*THE PROBLEM*
Would you write out the records below exactly as given?

*EXTRACTED ENTRIES*
= = = = = = =
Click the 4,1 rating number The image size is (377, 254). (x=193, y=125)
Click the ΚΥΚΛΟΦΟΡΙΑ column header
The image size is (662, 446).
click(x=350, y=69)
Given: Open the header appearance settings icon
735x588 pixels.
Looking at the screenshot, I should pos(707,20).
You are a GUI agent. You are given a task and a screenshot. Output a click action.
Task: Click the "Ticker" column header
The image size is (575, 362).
= = = = = = =
*RESULT OF THE TASK*
Click the 4,1 rating number The image size is (377, 254). (x=193, y=125)
Click the ΚΥΚΛΟΦΟΡΙΑ column header
The image size is (662, 446).
click(x=350, y=69)
Given: Open the header appearance settings icon
735x588 pixels.
Looking at the screenshot, I should pos(707,20).
You are a GUI agent. You are given a task and a screenshot. Output a click action.
Task: Click the "Ticker" column header
The image size is (575, 362).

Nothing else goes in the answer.